*MATERIAL*.
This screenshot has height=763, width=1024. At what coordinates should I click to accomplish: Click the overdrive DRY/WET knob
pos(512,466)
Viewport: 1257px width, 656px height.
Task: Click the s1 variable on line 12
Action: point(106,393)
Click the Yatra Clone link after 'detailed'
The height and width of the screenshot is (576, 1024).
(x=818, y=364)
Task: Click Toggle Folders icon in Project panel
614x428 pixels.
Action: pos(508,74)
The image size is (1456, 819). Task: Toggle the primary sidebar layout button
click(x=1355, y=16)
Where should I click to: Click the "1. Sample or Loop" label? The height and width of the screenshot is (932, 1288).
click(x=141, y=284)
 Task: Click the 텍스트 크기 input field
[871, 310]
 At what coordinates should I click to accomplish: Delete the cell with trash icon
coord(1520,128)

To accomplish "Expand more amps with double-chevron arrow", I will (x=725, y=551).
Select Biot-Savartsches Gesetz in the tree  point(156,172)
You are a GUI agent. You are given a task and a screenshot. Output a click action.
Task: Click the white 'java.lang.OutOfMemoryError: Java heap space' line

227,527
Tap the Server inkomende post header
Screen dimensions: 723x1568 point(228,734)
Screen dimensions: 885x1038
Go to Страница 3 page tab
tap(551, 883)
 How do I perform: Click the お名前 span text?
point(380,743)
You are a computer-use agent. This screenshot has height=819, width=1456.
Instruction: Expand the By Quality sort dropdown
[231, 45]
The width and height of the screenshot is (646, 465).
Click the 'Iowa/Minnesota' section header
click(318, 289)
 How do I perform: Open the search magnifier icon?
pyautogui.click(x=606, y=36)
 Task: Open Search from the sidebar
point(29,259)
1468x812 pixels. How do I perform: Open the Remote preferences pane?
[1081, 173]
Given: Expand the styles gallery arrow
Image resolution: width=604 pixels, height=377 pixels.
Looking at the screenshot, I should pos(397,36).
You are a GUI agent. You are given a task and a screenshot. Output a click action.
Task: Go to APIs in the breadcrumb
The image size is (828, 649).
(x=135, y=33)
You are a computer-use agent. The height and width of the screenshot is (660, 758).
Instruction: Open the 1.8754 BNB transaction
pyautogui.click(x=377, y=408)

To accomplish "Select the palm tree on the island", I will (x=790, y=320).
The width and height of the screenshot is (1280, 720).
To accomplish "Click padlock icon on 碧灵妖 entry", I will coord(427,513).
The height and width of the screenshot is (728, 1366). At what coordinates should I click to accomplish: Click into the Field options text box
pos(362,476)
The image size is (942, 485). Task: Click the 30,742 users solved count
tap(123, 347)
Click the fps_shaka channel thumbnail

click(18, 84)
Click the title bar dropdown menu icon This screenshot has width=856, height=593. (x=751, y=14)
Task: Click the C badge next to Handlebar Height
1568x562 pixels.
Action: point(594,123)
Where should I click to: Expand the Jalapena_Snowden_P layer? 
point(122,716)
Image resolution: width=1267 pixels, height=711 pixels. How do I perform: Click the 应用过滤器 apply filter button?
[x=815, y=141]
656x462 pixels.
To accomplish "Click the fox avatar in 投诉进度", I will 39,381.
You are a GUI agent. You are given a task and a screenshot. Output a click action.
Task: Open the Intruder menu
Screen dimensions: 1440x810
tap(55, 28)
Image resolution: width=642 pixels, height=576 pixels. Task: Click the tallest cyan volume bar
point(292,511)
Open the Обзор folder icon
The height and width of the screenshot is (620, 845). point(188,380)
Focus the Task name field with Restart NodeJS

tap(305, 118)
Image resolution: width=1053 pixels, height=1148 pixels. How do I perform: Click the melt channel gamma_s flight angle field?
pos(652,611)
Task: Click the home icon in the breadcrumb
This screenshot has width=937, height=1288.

*EXERCISE AIM*. Substitute "screen agent" for every occurrence of "GUI agent" in the items above, and leave everything else unchanged.

*TASK RESPONSE*.
This screenshot has height=763, width=1024. At what coordinates should I click to accomplish: Click the overdrive DRY/WET knob
pos(512,466)
Viewport: 1257px width, 656px height.
Task: Click the s1 variable on line 12
Action: point(106,393)
Click the Yatra Clone link after 'detailed'
The height and width of the screenshot is (576, 1024).
(x=818, y=364)
Task: Click Toggle Folders icon in Project panel
614x428 pixels.
Action: pos(508,74)
The image size is (1456, 819). Task: Toggle the primary sidebar layout button
click(x=1355, y=16)
Where should I click to: Click the "1. Sample or Loop" label? The height and width of the screenshot is (932, 1288).
click(x=141, y=284)
 Task: Click the 텍스트 크기 input field
[871, 310]
 At what coordinates should I click to accomplish: Delete the cell with trash icon
coord(1520,128)

To accomplish "Expand more amps with double-chevron arrow", I will (x=725, y=551).
Select Biot-Savartsches Gesetz in the tree  point(156,172)
You are a screen agent. You are given a task and a screenshot. Output a click action.
Task: Click the white 'java.lang.OutOfMemoryError: Java heap space' line

227,527
Tap the Server inkomende post header
Screen dimensions: 723x1568 point(228,734)
Screen dimensions: 885x1038
Go to Страница 3 page tab
tap(551, 883)
 How do I perform: Click the お名前 span text?
point(380,743)
You are a computer-use agent. This screenshot has height=819, width=1456.
Instruction: Expand the By Quality sort dropdown
[231, 45]
The width and height of the screenshot is (646, 465).
Click the 'Iowa/Minnesota' section header
click(318, 289)
 How do I perform: Open the search magnifier icon?
pyautogui.click(x=606, y=36)
 Task: Open Search from the sidebar
point(29,259)
1468x812 pixels. How do I perform: Open the Remote preferences pane?
[1081, 173]
Given: Expand the styles gallery arrow
Image resolution: width=604 pixels, height=377 pixels.
Looking at the screenshot, I should pos(397,36).
You are a screen agent. You are given a task and a screenshot. Output a click action.
Task: Go to APIs in the breadcrumb
The image size is (828, 649).
(x=135, y=33)
You are a computer-use agent. The height and width of the screenshot is (660, 758).
Instruction: Open the 1.8754 BNB transaction
pyautogui.click(x=377, y=408)

To accomplish "Select the palm tree on the island", I will (x=790, y=320).
The width and height of the screenshot is (1280, 720).
To accomplish "Click padlock icon on 碧灵妖 entry", I will coord(427,513).
The height and width of the screenshot is (728, 1366). At what coordinates should I click to accomplish: Click into the Field options text box
pos(362,476)
The image size is (942, 485). Task: Click the 30,742 users solved count
tap(123, 347)
Click the fps_shaka channel thumbnail

click(18, 84)
Click the title bar dropdown menu icon This screenshot has width=856, height=593. (x=751, y=14)
Task: Click the C badge next to Handlebar Height
1568x562 pixels.
Action: point(594,123)
Where should I click to: Expand the Jalapena_Snowden_P layer? 
point(122,716)
Image resolution: width=1267 pixels, height=711 pixels. How do I perform: Click the 应用过滤器 apply filter button?
[x=815, y=141]
656x462 pixels.
To accomplish "Click the fox avatar in 投诉进度", I will 39,381.
You are a screen agent. You are given a task and a screenshot. Output a click action.
Task: Open the Intruder menu
Screen dimensions: 1440x810
tap(55, 28)
Image resolution: width=642 pixels, height=576 pixels. Task: Click the tallest cyan volume bar
point(292,511)
Open the Обзор folder icon
The height and width of the screenshot is (620, 845). point(188,380)
Focus the Task name field with Restart NodeJS

tap(305, 118)
Image resolution: width=1053 pixels, height=1148 pixels. How do I perform: Click the melt channel gamma_s flight angle field?
pos(652,611)
Task: Click the home icon in the breadcrumb
This screenshot has width=937, height=1288.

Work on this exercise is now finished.